Children's Hospital has cost €873m to-date

Children's Hospital has cost €873m to-date

In a note for the Public Accounts Committee (PAC), Department of Health secretary-general Robert Watt said that “by the end of this year, it is expected that approximately €873m of the €1.433bn capital budget will have been drawn down”.

Ireland’s new National Children’s Hospital has cost €873m to date, a figure far short of its most recently projected budget, according to the Department of Health.

In a note for the Public Accounts Committee (PAC), Department secretary-general Robert Watt said that “by the end of this year, it is expected that approximately €873m of the €1.433bn capital budget will have been drawn down”.

However, Mr Watt declined to comment on what the projected final spend on the hospital will be, citing issues of “commercial sensitivity”.

He said that the discussion of “future scenarios and the potential cost implications for same” are “very different” from financial information previously provided to the committee.

The €1.433bn budget cited, meanwhile, refers to figures provided to the previous PAC in January of 2019, and does not include ancillary, non-construction costs of €293m which had left the overall budget at that time at €1.73bn.

The build on the campus of St James’s Hospital in Dublin was initially due to have completed in 2020. Mr Watt, in his note, states that the most likely go-live date remains, “after a period of operational commissioning”, the second half of 2024.

Legal claims

The controversial project has been mired in a quagmire of legal claims and accusations between the National Paediatric Health Development Board (NPHDB), the body with responsibility for the construction, and the lead contractor BAM. That has included more than 900 claims made by the builder, worth a total of €446m, regarding perceived changes in the scope of the project.

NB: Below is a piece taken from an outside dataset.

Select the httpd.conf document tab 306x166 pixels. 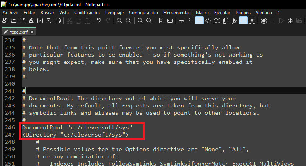tap(18, 32)
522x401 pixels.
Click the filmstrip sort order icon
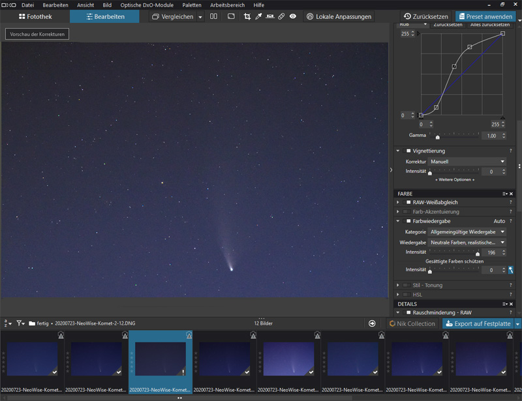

In May of this year, a moratorium was placed on such claims which was due to last until the end of June. The moratorium remains in place as of the current date however, although the NPHDB has previously told the committee that fact does not mean that further claims will not eventually be lodged.

In February 2021, the NPHDB told the PAC that a fresh analysis of the likely costs of the project would be available within two and four weeks. That analysis has never been published.

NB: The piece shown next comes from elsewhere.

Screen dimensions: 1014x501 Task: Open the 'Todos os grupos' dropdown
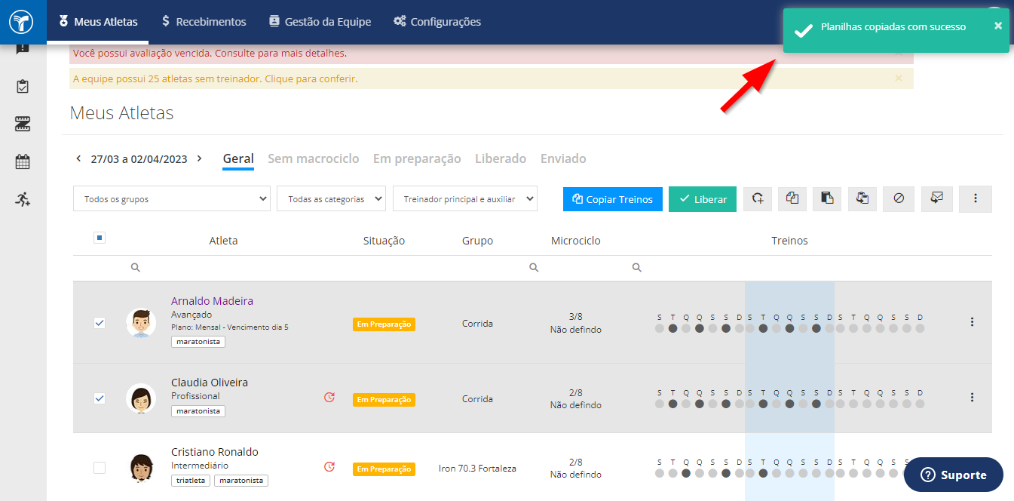(x=172, y=199)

Mr Watt said in his note he “would like to reiterate that this analysis… was not a retrospective review”.

“It related to the forecasting of critical paths/scenarios for the optimal completion of the project,” he said.

Future costs

He said that any further information regarding “potential future costs” surplus to the approved budget “would be commercially sensitive and would have to remain confidential”.

He added, however, that “residual risks” remain “for which there cannot be cost certainty”, including inflation, claims, design changes, along with other “uncontrollable” risks such as pandemic supply chain issues, Brexit, and possible changes to building regulations.

The protracted nature of the hospital’s construction has previously been described at PAC as being both “extremely regrettable and quite frankly very worrying”, by committee member and Fianna Fáil TD Cormac Devlin.

The committee heard in July that any break in scheduled work, as seen early in 2021, sees the contractor hampered by having to rehire workers, a process which takes months.